Le président Yoweri Museveni a profité de son discours d’investiture pour plaider en faveur de la productivité économique et mettre en garde contre la corruption au sein du gouvernement.
La cérémonie de prestation de serment et d’investiture du president ougandais, Yoweri Museveni, a été organisée à l’esplanade événementielle de Kololo, au centre-ville de Kampala, ce 12 mai.
Elle a été marquée par une présence de nombreux chefs d’État et de gouvernements, signalant une avancée vers le renforcement des relations entre l’Ouganda et le reste de la région.

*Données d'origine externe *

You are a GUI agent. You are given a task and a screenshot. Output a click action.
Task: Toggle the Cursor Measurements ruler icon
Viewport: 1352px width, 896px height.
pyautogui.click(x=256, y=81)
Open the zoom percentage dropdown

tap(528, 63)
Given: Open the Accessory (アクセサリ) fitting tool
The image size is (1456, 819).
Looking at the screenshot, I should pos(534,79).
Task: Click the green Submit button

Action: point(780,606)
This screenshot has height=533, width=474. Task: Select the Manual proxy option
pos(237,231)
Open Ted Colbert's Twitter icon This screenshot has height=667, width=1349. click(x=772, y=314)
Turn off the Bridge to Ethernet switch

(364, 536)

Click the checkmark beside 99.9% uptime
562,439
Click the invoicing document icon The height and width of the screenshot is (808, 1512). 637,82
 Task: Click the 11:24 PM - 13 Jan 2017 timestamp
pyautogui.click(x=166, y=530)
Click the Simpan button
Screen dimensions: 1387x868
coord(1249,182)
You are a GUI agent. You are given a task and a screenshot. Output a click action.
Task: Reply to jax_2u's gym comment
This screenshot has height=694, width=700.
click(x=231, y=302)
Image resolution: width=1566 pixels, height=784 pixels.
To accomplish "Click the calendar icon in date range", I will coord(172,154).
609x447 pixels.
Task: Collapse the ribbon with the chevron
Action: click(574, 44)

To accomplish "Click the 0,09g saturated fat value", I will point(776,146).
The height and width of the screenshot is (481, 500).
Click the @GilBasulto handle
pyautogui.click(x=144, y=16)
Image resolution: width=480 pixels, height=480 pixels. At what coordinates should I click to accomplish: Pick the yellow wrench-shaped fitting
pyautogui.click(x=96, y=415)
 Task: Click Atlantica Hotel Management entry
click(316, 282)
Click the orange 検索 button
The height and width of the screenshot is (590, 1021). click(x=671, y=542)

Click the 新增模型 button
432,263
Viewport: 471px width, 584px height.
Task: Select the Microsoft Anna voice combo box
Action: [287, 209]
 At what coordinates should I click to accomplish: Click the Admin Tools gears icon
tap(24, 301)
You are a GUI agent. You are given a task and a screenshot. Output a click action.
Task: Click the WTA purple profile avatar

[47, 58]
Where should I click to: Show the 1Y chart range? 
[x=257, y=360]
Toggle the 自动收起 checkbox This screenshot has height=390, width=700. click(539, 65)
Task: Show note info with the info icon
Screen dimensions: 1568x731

« Le développement est différent de l’enrichissement personnel », a déclaré Museveni, appelant les citoyens à s’engager activement dans des activités génératrices de revenus plutôt que de dépendre uniquement des programmes gouvernementaux.
Le dirigeant ougandais a affirmé que la transformation économique ne pourra être durable que si les ménages adoptent une véritable culture de création de richesse à travers l’agriculture, l’industrie, les services et la technologie.
Museveni a également mis en avant l’essor du secteur immobilier en Ouganda, qu’il considère comme le reflet de la transformation économique du pays et de l’expansion de la richesse nationale.
Le président a souligné que de nombreux immeubles modernes, infrastructures commerciales et projets immobiliers à travers le pays ont été réalisés par des Ougandais eux-mêmes, preuve des progrès accomplis grâce à l’entrepreneuriat, à l’investissement et à la participation à l’économie monétaire.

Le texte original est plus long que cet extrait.